With the pictures excluded, repeat every entry exactly.

| Dataset content |
+++

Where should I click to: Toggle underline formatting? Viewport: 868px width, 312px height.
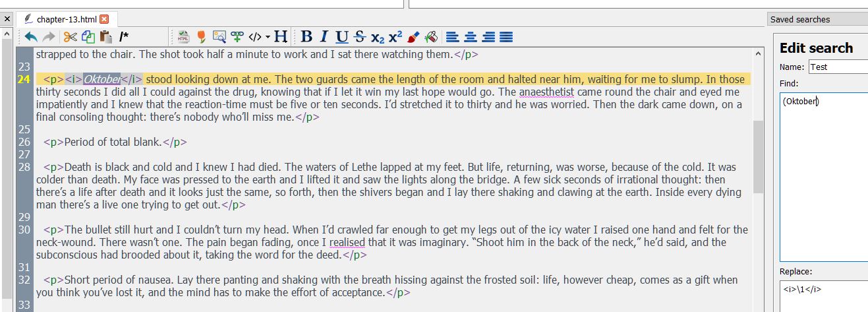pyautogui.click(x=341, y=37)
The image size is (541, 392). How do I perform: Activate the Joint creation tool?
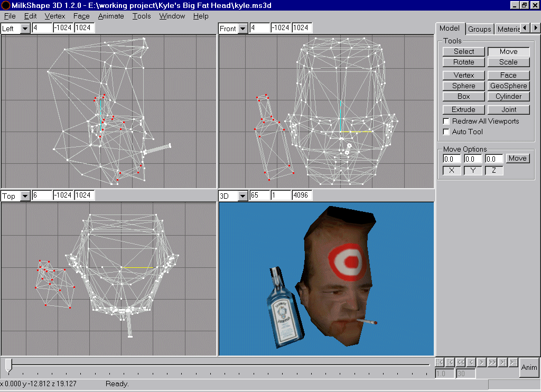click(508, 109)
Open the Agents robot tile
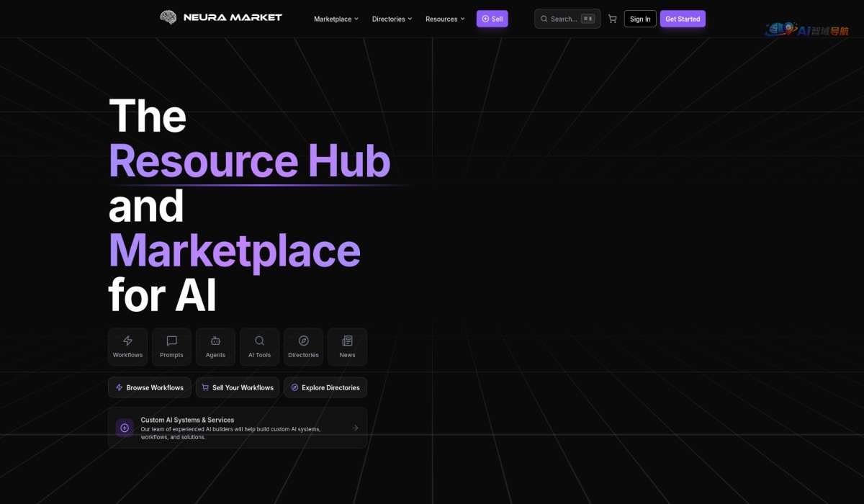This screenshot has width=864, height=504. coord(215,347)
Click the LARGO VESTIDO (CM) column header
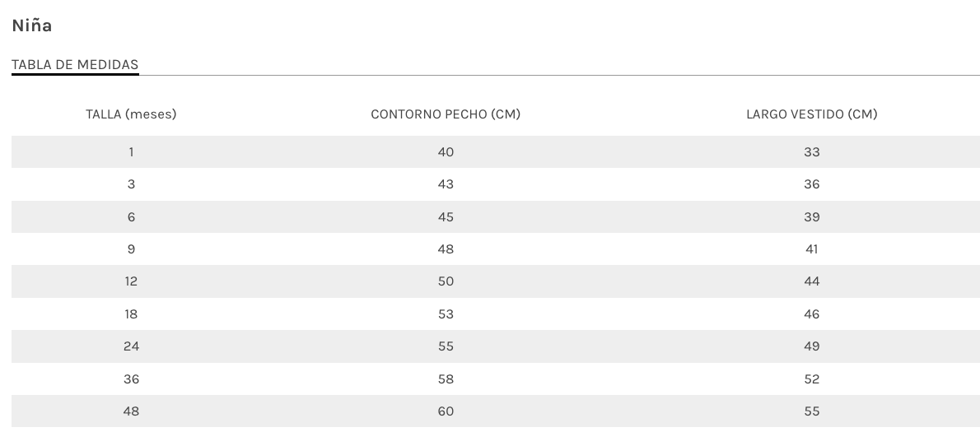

+++

| Response box |
Where should I click to: Toggle underline formatting? Viewport: 868px width, 312px height.
pyautogui.click(x=341, y=37)
The image size is (541, 392). How do I perform: Activate the Joint creation tool?
click(508, 109)
Open the Agents robot tile
This screenshot has width=864, height=504. coord(215,347)
Click the LARGO VESTIDO (CM) column header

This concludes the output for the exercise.